─── Extract
South Korea had run more than 300,000 tests as of Friday, and while there is no official count of tests done in the United States, Dr. Deborah Birx, part of the White House Coronavirus Task Force, implied about 170,000 people have been tested so far. The US population is more than six times that of South Korea.
For weeks public and private labs have raced to boost their testing capacity, but people across the country, even some with underlying health conditions, have told CNN this week that they have not been able to get tested.
Asked Friday whether the US can currently meet demand for tests, Dr. Anthony Fauci, director of National Institute of Allergy and Infectious Diseases, said, "We are not there yet."
The US Centers for Disease Control and Prevention's first test didn't work
Some context: In January, shortly after Chinese authorities identified a novel coronavirus as the cause of cases of pneumonia in Wuhan, the World Health Organization published a protocol with instructions for any country to manufacture tests for the virus
Rather than using that protocol, the CDC developed its own test. A World Health Organization spokesperson said this week that the WHO didn't offer tests to the CDC because the US agency typically has the capacity to manufacture them itself.
The number of coronavirus-related deaths in Portugal doubled to 12 in the past 24 hours, the country’s Directorate-General for Health announced Saturday.
There have also been a further 260 confirmed cases, taking the total to 1,280.
Portugal declared a state of emergency over coronavirus Wednesday, scheduled to last 15 days.
──────
─── Input data
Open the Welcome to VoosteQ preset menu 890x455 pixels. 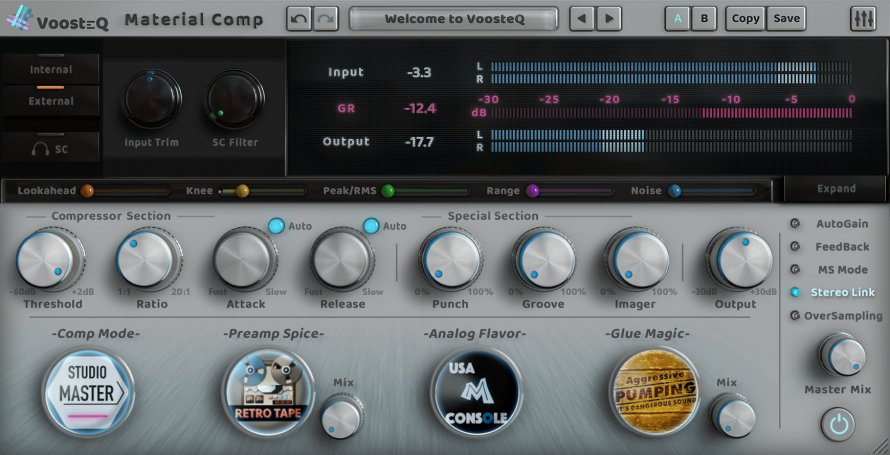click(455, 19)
──────
─── Input data
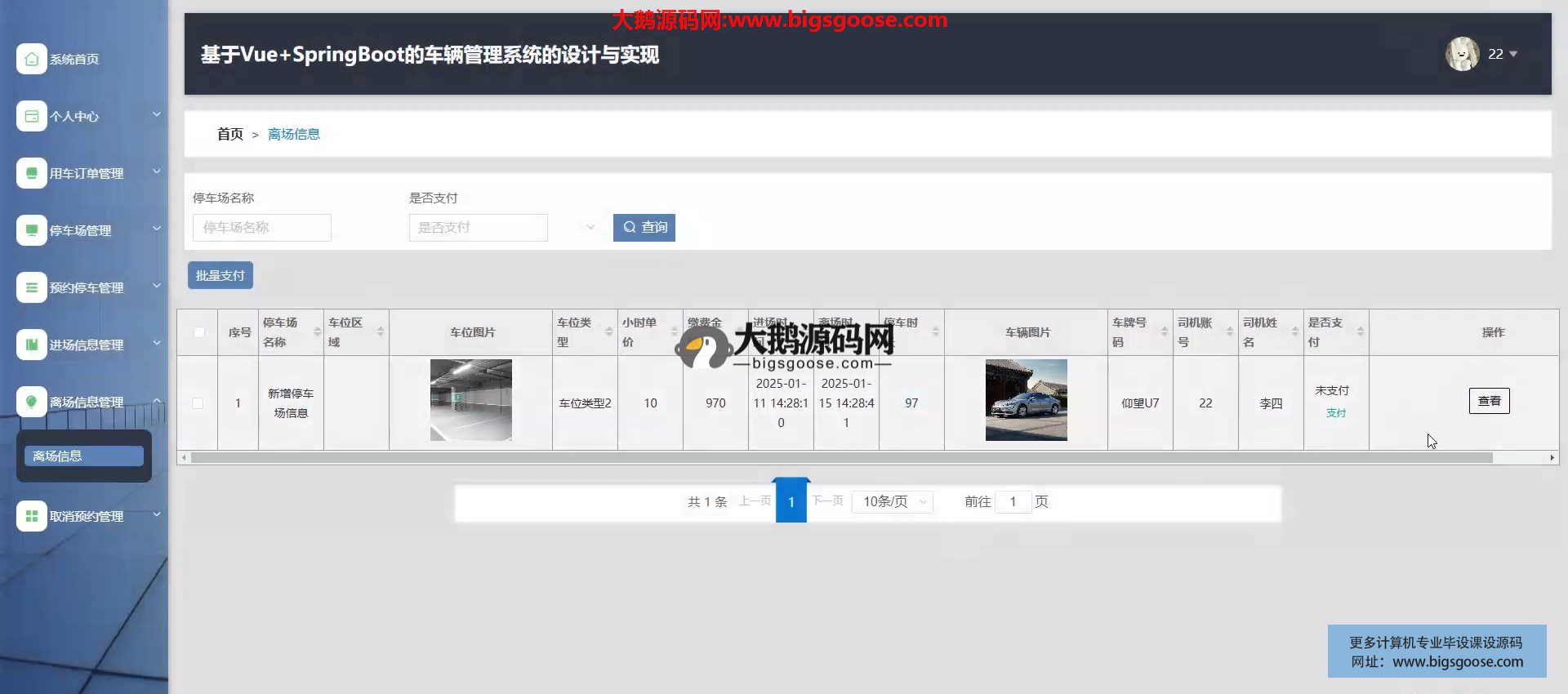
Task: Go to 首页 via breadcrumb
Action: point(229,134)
──────
Task instructions:
A: According to the news extract, how many coronavirus tests had South Korea run as of Friday?
B: Rewrite the part of the news extract that opens with the words containing "Asked Friday whether" and closes with "manufacture them itself.", replacing "protocol" with "guideline" each time it appears.
The records aren't needed for these tasks.

Set of answers:
A: More than 300,000.

B:
Asked Friday whether the US can currently meet demand for tests, Dr. Anthony Fauci, director of National Institute of Allergy and Infectious Diseases, said, "We are not there yet."
The US Centers for Disease Control and Prevention's first test didn't work
Some context: In January, shortly after Chinese authorities identified a novel coronavirus as the cause of cases of pneumonia in Wuhan, the World Health Organization published a guideline with instructions for any country to manufacture tests for the virus
Rather than using that guideline, the CDC developed its own test. A World Health Organization spokesperson said this week that the WHO didn't offer tests to the CDC because the US agency typically has the capacity to manufacture them itself.